If you're in the mood, and don't get carried away wondering
about the Freudian symbolism of the red handbag snatched by one of the
sailors, Fancy Free can make you laugh. No matter what your mood,
Sunset will make you cry because the plentitude of its relationships—among
the band of brothers, and among the men and women, who are both girls
and angels—suggests impending loss. The piece is one of sustained
lyricism, perfectly matched to its music, Edward Elgar's Serenade
for Strings and Elegy for Strings. (The plangent quasi-programmatic
suggestion of the scores is very much like that of his Enigma Variations,
which drew from Frederick Ashton the great ballet of the same name.) But
then, too, there are the loons.
Part way though the piece, after the soldiers meet, gambol with the girls,
play games, enter and exit and re-enter and re-exit in various combinations,
darkness begins to fall. The Elgar stops, and nature takes over, and the
sounds of dusk. One man lies prone, soon to crawl towards a central grouping.

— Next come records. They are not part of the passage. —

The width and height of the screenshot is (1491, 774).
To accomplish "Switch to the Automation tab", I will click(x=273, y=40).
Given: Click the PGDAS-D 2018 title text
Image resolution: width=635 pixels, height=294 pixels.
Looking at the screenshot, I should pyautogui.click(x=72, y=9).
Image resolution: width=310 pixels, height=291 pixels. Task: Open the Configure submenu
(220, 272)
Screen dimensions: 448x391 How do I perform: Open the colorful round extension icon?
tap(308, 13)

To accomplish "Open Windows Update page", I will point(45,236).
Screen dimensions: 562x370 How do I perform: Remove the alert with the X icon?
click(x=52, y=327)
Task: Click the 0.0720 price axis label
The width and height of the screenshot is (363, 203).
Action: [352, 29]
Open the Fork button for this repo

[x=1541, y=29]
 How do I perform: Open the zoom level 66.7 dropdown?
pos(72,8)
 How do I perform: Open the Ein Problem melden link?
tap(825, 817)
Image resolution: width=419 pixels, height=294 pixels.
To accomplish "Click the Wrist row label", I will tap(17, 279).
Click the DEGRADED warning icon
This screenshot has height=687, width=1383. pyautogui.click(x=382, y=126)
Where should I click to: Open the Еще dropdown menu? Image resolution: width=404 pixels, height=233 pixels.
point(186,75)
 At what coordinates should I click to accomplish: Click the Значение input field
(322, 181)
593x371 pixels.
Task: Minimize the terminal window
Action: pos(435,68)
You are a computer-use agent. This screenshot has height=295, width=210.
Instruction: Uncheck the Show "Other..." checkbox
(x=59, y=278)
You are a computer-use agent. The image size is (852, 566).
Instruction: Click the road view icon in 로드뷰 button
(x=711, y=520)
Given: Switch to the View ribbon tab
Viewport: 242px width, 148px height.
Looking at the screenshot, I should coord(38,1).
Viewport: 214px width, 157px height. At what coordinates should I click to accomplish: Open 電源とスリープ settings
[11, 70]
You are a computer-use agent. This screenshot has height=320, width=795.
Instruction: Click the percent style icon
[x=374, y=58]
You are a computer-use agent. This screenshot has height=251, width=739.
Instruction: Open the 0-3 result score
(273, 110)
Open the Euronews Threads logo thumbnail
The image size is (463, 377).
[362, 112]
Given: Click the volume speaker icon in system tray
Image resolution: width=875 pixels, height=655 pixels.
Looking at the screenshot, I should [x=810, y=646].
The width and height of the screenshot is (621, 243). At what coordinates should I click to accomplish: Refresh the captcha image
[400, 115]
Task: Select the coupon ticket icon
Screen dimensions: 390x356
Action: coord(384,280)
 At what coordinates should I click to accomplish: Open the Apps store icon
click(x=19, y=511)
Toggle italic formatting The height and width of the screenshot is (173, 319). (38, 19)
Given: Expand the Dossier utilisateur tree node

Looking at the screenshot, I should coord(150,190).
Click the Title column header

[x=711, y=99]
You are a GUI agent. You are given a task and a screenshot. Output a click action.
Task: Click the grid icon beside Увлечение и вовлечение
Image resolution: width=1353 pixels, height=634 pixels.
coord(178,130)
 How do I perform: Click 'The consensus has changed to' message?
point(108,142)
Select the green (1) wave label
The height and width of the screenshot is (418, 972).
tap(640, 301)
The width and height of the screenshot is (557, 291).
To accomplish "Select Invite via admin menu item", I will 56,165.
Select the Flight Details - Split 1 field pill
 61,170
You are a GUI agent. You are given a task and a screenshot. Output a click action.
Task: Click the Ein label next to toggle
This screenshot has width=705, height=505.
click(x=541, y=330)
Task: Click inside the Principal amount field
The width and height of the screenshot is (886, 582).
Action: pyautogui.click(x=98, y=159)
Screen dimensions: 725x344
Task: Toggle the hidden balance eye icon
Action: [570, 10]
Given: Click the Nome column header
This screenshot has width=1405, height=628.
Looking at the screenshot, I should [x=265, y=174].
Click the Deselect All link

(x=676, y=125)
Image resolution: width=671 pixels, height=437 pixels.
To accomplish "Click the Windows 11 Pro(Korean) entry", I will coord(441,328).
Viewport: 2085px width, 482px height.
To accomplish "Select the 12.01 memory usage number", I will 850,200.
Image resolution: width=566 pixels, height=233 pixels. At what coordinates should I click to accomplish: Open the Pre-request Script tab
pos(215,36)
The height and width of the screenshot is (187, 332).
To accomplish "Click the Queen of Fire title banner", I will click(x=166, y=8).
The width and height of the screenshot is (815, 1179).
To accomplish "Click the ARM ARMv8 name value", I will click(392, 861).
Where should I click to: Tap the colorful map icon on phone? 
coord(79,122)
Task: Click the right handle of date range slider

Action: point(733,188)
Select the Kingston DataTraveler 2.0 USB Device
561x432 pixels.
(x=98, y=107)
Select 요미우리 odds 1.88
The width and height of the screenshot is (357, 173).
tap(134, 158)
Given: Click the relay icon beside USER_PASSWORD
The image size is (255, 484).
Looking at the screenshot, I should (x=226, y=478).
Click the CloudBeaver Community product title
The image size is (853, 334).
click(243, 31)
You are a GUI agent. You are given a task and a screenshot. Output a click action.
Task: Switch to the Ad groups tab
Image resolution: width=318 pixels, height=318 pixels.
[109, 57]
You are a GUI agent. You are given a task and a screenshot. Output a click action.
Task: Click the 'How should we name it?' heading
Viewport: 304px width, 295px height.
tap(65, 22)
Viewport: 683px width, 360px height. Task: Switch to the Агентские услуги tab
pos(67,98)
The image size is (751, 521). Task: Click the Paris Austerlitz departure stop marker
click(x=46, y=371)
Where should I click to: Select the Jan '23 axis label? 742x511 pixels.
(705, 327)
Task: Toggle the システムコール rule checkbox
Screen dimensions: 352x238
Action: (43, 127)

It's possible that this is a break into reality. We may be seeing the
future—perhaps the battlefield. We may be in the future. Or, we
may have relocated, and the scene that follows may be yet a third place:
heaven. It doesn't really matter how you interpret it. I've thought a
lot of different things over the times I've seen it, when I've thought
at all, because the feeling is so clear that it isn't really necessary
to think, and the feeling is always the same. As Taylor said ruefully
in a conversation before the performance, a war dance never goes out of
style.
The performance I saw at City Center was the first for the current cast,
and it was particularly plain spoken and clean. For example, a marvelous
duet for two men, when danced formerly by old Taylor hands Patrick Corbin
and Andrew Asnes, had an interesting element of soft shoe, swift and graceful.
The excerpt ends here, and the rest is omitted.